Nepal's expanding Gurkha Empire overran Almora, the seat of the Kumaon Kingdom, in 1791and in 1804 the Garhwal Kingdom also fell to the Gurkhas. With the end of the Anglo-Nepalese War in 1816, the western Garhwal Kingdom was re-established in Tehri; eastern Garhwal and Kumaon were ceded to the British in accordance with the Treaty of Sugauli. Jaunsar-Bawar was part of the Sirmur kingdom, primarily as a buffer between Sirmur and Garhwal. Fateh Shah seized the region and Dehradun from the Sirmur kings, the Jaunsari and the local pahari; Sirmaur-era words are still found in the Jaunsari language. In 1829, Jaunsar-Bawar was incorporated into the Chakrata tehsil; it had been part of the Punjab state of Sirmur until the British conquered it and Dehradun after the 1814 war with the Gurkhas. The region was known as Jaunsar-Bawar before the establishment of a British Indian Army cantonment in 1866, and the name continued in popular use until the early 20th century. Although Western Hindi is popular in most of the neighbouring hill areas, Jaunsari (a Western Pahari language) is spoken by most people in the region.

After independence

After Indian independence, the Tehri princely state was merged into Uttar Pradesh (where Uttarakhand consisted of the Garhwal and Kumaon divisions. Until 1998, Uttarakhand was the name most commonly used to refer to the region as political groups (including the Uttarakhand Kranti Dal, founded in 1979) began advocating statehood under its banner. Although the former hill kingdoms of Garhwal and Kumaon were traditional rivals with diverse linguistic and cultural influences (due to the proximity of different, neighbouring ethnic groups, their shared geography, economy, and traditions created strong bonds between the regions. These bonds were Uttarakhand's new political identity, which gained significant momentum when the demand for statehood in 1994 received near-unanimous acceptance among the local population and national political parties.
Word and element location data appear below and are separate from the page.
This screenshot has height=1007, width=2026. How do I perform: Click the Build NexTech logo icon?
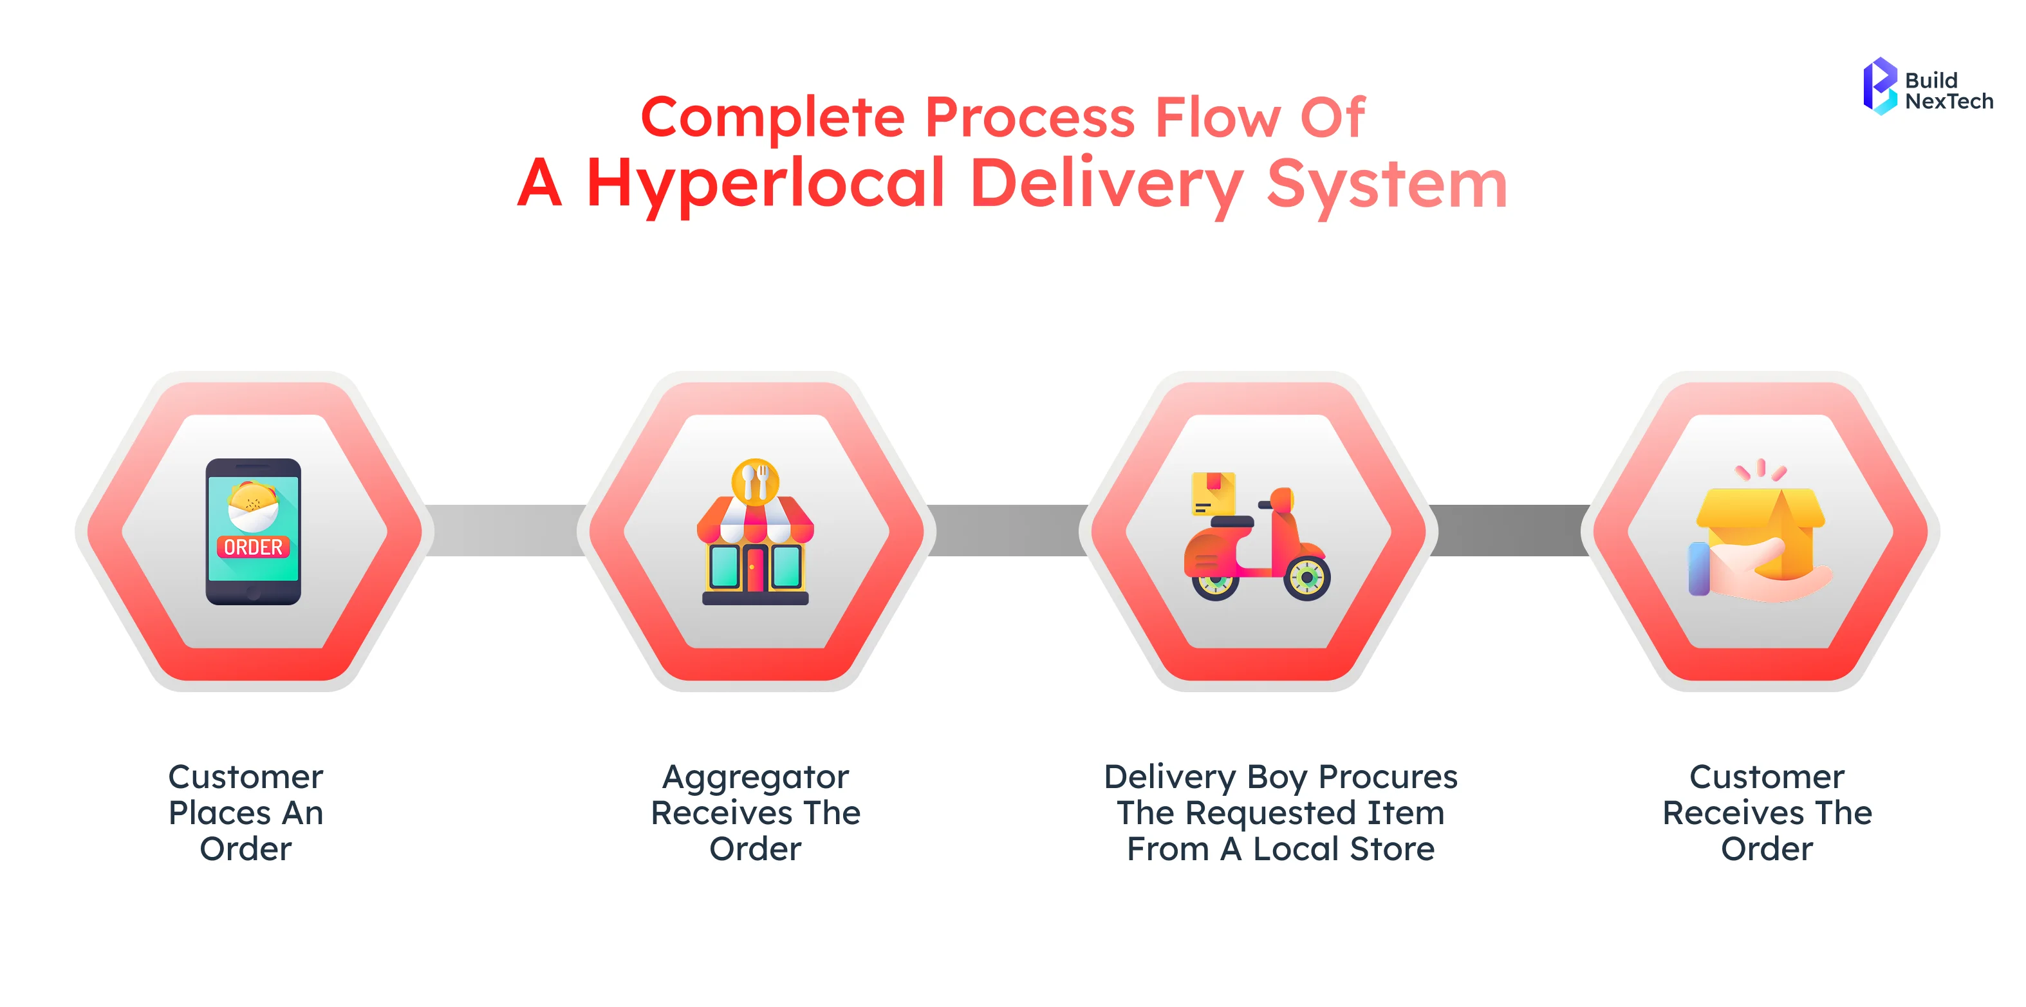[x=1880, y=86]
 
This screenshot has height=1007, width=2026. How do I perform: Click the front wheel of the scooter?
[x=1306, y=578]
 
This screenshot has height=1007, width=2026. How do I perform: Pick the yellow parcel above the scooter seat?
[x=1213, y=494]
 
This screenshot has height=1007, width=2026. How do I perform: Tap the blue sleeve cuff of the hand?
[x=1699, y=568]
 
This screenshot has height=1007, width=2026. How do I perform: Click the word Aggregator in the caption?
[x=755, y=778]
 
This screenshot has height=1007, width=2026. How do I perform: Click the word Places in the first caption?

The 1/2 October 1994 Rampur Tiraha firing case caused an uproar which eventually led to the creation of Uttarakhand from Uttar Pradesh in 2000.

The term Uttaranchal came into use when the Bharatiya Janata Party (BJP)-led central and Uttar Pradesh state governments began a state reorganization in 1998 and introduced their preferred name. The BJP name triggered controversy among separate-state activists, who saw it as a political act. In August 2006, India's Union Cabinet agreed to the four-year-old demand of the Uttaranchal state assembly and Uttarakhand-movement leaders to rename Uttaranchal Uttarakhand. Legislation to that effect was passed by the State Legislative Assembly in October 2006, passed in the winter session of Parliament, and signed into law by the president in December of that year.